Excerpted passage =>
I recently went through a frustrating hiring experience that raised several concerns. During my initial phone call, it felt like I was being talked out of the position rather than engaged in a conversation. I tried to explain the situation surrounding my missed call for the earlier job posting, highlighting issues with my phone that affected notifications. I understood the skepticism but felt it was important to clarify.
However, by the third phone call, the tone had shifted significantly. I sensed a lack of respect, particularly with statements like, "You work for me, I do not work for you." In addition, a comment about Missouri being an at-will state felt like a veiled threat, which left me unsettled.
I empathize with the hiring director, as it seems clear he is under a lot of pressure. I recognize I could have offered valuable contributions to the team, given my diverse experience and background working with children. Yet, it felt as if my assertiveness was perceived as demanding rather than a simple request for clarity.
After our last interaction, I left a voicemail expressing my regret if I came across as demanding. I validated his feelings and apologized for any miscommunication. Even upon rereading my email, I felt the tone was more assertive than I intended, but it was disheartening to see how emotions influenced the situation.
The power dynamics at play and the lack of accountability on his side contributed to my decision to withdraw from the process. Although I was verbally told I had the job and was prepared to sign the paperwork, the experience revealed an ongoing issue with victim mentality in the workplace.
My goal in this position was to help relieve some of the pressure faced by the director while pursuing my education to become a therapist. Despite feeling close to securing the job, I decided to seek opportunities elsewhere. I acknowledge that emotional changes take time and effort, often lacking in many managerial roles.
In closing, I genuinely hope the hiring director gets the support and relief he deserves, and I encourage him to actively work on his emotional awareness and intelligence—not just in theory but through meaningful experience. I wish him and the organization the best moving forward.

Your tasks =>
1. According to the hiring account, what led the writer to withdraw from the hiring process? Answer in one to three sentences.
2. Can you print the hiring account word for word, everything from "In closing, I" down to "best moving forward."?
3. Do these statements agree with the hiring account? (a) The writer was verbally told the job was theirs. (b) By the third phone call, the writer felt more respected. (c) The writer was pursuing an education to become a teacher. Answer each with yes or no, and quote the words from the hiring account that decide it.

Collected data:
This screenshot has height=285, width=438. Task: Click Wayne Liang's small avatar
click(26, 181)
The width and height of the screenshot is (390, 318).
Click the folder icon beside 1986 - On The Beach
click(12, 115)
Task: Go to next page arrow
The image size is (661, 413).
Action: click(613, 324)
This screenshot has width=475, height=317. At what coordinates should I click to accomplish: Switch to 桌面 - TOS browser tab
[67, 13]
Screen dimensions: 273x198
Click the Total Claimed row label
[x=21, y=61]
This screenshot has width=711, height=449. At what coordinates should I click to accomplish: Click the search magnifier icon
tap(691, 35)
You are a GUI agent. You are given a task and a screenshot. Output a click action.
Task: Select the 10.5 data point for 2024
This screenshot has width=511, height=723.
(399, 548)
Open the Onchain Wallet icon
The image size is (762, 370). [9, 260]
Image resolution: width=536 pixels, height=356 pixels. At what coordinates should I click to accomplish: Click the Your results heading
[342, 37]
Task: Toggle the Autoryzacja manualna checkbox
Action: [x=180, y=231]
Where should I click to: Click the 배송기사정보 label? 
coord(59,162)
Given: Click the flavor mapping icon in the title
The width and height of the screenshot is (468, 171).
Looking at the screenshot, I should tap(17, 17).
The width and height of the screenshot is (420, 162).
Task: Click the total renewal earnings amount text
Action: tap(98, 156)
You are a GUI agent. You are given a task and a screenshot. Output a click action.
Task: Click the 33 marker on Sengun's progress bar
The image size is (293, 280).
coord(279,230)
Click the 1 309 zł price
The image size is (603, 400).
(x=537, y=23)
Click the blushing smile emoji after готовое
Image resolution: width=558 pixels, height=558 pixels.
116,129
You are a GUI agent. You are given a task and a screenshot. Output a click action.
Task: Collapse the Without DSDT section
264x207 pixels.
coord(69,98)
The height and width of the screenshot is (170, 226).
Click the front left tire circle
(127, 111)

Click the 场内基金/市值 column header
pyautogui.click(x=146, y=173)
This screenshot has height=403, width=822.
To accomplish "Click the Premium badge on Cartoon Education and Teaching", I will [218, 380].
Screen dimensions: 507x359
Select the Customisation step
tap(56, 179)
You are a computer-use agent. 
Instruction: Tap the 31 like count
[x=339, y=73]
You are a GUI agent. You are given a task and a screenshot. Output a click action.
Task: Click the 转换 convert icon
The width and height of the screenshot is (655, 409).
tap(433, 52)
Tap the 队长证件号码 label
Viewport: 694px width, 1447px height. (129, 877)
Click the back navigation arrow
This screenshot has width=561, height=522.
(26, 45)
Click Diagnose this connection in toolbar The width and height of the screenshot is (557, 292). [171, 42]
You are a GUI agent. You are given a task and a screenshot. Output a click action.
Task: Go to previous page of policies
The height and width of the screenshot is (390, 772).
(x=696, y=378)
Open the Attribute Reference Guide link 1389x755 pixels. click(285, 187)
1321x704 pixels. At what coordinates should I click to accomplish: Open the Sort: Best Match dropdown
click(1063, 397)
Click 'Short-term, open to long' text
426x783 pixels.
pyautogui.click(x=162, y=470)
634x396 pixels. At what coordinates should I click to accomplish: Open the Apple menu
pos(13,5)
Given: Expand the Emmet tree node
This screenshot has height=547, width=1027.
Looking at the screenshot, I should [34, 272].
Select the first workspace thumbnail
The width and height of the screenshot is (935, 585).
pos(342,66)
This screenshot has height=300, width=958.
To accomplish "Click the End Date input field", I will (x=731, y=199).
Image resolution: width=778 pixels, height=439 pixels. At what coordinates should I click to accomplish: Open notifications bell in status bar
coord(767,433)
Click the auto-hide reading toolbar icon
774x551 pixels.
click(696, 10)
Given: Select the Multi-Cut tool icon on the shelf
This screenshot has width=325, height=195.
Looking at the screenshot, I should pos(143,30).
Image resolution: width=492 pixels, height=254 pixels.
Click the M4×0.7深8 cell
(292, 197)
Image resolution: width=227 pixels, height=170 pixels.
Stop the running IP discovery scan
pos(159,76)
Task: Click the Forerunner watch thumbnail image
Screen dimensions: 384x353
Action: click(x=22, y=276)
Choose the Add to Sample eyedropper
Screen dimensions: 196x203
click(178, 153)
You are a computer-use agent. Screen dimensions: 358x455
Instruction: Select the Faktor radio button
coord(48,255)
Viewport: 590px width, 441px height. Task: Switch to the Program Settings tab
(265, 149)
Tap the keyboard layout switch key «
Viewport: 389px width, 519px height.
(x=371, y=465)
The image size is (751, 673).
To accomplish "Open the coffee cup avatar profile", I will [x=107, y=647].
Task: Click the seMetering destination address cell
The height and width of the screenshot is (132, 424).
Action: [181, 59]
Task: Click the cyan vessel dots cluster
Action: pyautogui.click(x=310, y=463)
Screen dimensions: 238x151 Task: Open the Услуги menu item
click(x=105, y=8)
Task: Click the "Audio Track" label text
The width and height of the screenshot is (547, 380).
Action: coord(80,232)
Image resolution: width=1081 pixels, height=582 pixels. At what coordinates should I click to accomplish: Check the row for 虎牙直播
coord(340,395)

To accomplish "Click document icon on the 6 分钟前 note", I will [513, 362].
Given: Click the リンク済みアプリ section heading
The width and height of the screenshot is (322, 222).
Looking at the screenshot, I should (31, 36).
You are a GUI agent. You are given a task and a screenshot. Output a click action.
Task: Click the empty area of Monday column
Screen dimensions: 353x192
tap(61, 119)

Answer list =>
1. The power dynamics at play and the hiring director's lack of accountability led the writer to withdraw. This happened even though the writer had been verbally told the job was theirs and was prepared to sign the paperwork.

2.
In closing, I genuinely hope the hiring director gets the support and relief he deserves, and I encourage him to actively work on his emotional awareness and intelligence—not just in theory but through meaningful experience. I wish him and the organization the best moving forward.

3.
(a) Yes: "Although I was verbally told I had the job and was prepared to sign the paperwork"
(b) No: "by the third phone call, the tone had shifted significantly. I sensed a lack of respect"
(c) No: "while pursuing my education to become a therapist"